Working with a mostly new team of artisans, Malick leans on DP Jörg Widmer (who assisted Emmanuel Lubezki on “The Tree of Life”) to re-create the intense anamorphic widescreen of “The New World,” which distorts whatever appears anywhere other than dead center in frame. Since the director likes to place his characters off-axis, expecting audiences to reorient themselves with every jump cut, this creates — and sustains — a surreal, dreamlike feel for his longest film yet (not counting director’s cuts). This heightened visual style contrasts the rigorously authentic costumes (by Lisy Christl) and sets (from Sebastian T. Krawinkel, rather than career-long collaborator Jack Fisk), while composer James Newton Howard lends ambience and depth between a mix of heavenly choirs and meditative classical pieces.
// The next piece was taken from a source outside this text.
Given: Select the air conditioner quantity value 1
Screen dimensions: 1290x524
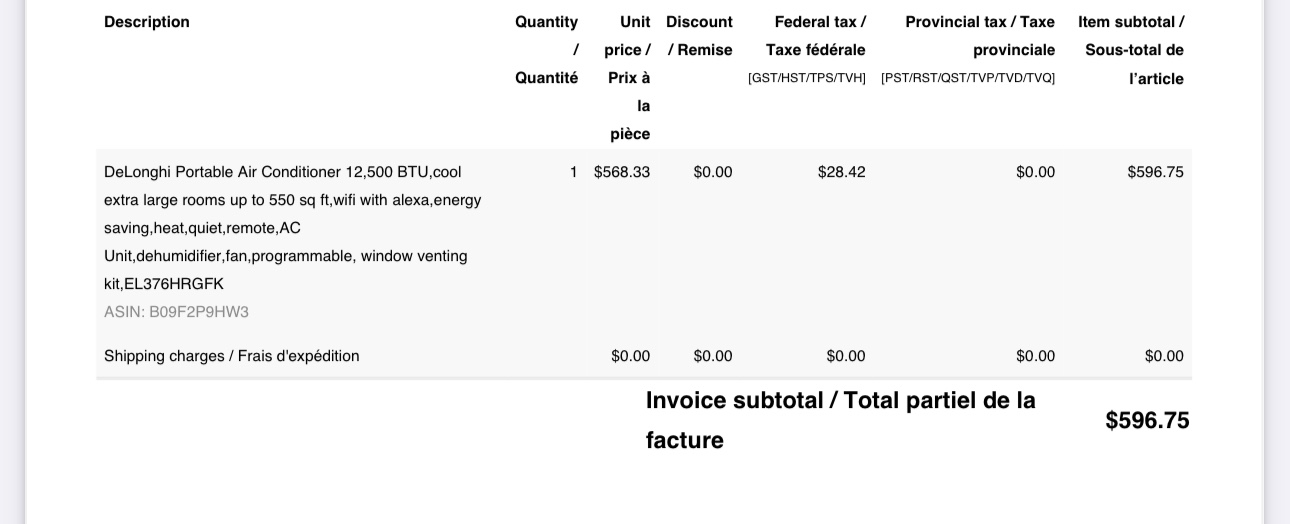Looking at the screenshot, I should pyautogui.click(x=574, y=172).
Don’t let the period setting fool you. While “The Tree of Life” may have felt more grand — and how could it not, with that cosmic 16-minute creation sequence parked in the middle of the film — “A Hidden Life” actually grapples with bigger, more pressing universal issues. Between “Days of Heaven” (Malick’s first masterpiece) and “The Thin Red Line,” the director disappeared from cinema for 20 years. Since his return, his work has been infused with questions of faith, putting him up there with Carl Theodor Dreyer as one of the few film artists to engage seriously with religion, which so often is ignored or dismissed by others despite its prominence in society.

In this film, Malick draws a critical distinction between faith and religion, calling out the failing of the latter — a human institution that’s as fallible and corruptible as any individual. At one point, Franz goes to a local chapel and speaks to the cynical old artisan restoring the damaged paintings on its walls. “A darker time is coming, and men will be more clever,” the man tells him. “They don’t confront the truth. They just ignore it.” In recent years, Malick may have seemed out of touch, responding to issues that interest him more than the public at large. But whether or not he is specifically referring to the present day, its demagogues, and the way certain evangelicals have once again sold out their core values for political advantage, “A Hidden Life” feels stunningly relevant as it thrusts this problem into the light.